I had a bad couple of weeks. They weren't terrible, just bad. I didn't get into a screaming match with anyone. I didn't get lied to. I didn't get reassigned onto some bullshit tasks. I just bashed my head against the wall over and over with the same group of thoroughly mediocre colleagues i have had to deal with since i started working here.
This is the first job i have ever had where i am the smartest person in the room. I don't fucking like it one bit.
It's not so much that my colleagues don't have the knowledge, it's that they don't have the slightest interest in improving. Even when applying a simple rule or learning just one new keyboard shortcut would save us hours of work every day, they don't care. There is no reward for high output. There is no punishment for bad performance. It's like half the team just decided that doing the bare minimum was good enough and then they checked out. Well, fuck. It's not good enough. Even if you don't give a shit about making your own life better, it should go without saying that you should at least not be so negligent that you undermine the work your colleagues are doing. Yeah, no. Apparently that's still too much effort.

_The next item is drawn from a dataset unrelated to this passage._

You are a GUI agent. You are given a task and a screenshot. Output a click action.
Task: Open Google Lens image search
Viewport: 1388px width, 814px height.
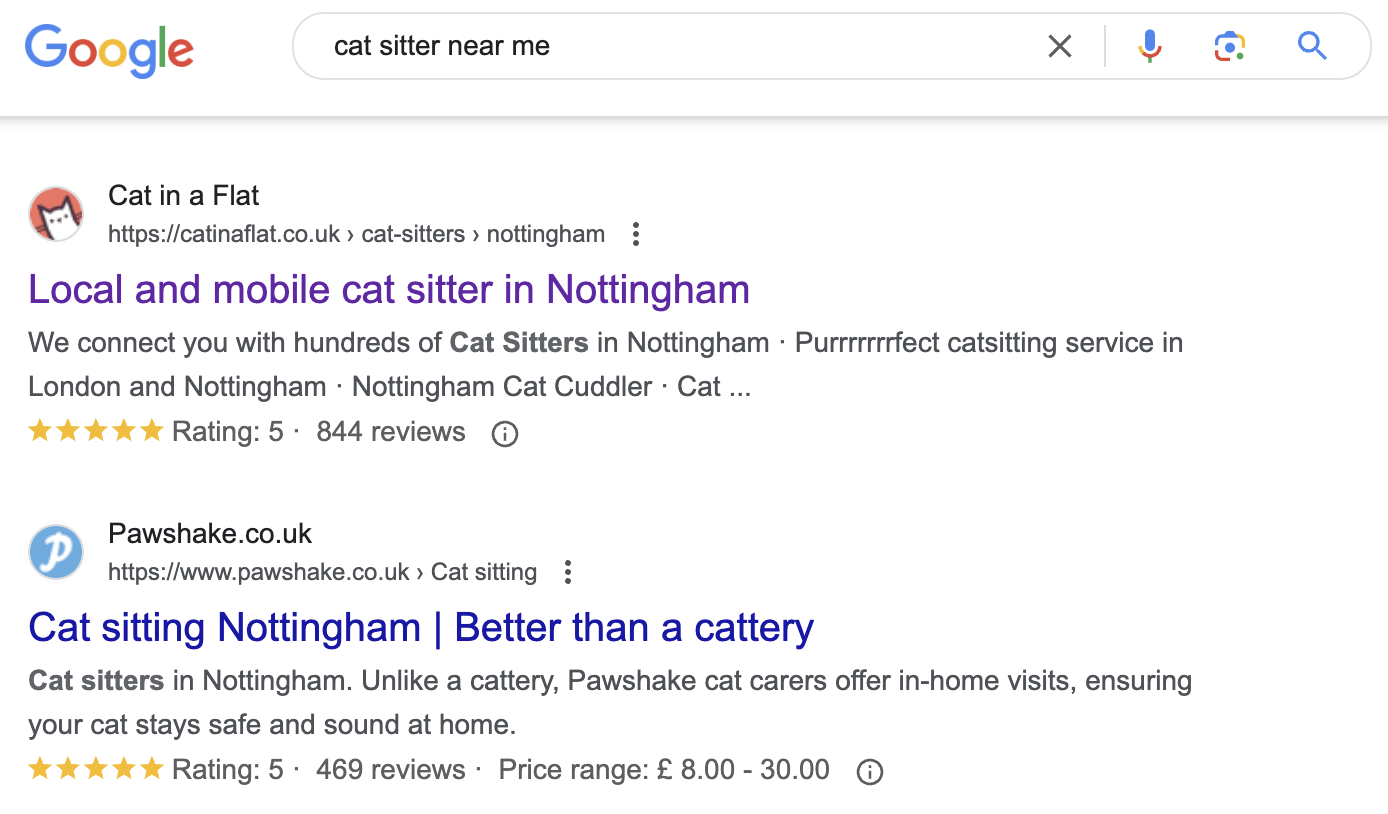[1229, 45]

I knew when i went for the job that it was not a team of over-achievers, but i figured that would be fine. I wasn't searching for a hardcore gig. I just wanted something relaxing that would keep some money coming in while i focused on learning Chinese and exploring the Pearl River Delta. A job that i could do in my sleep seemed like the perfect thing.
Of course, i should have known better that work life balance is not a thing that i can do. I'm not going to explore the PRD in my free time. Either i am working, or i am not. A few hours in the evening and 2 days each week is not enough time for me to unwind. When i am working, that's it, that's all i got. So, it turns out that this joe job is just as all-consuming as any other job. Fine. The problem is, this joe job is just... okay.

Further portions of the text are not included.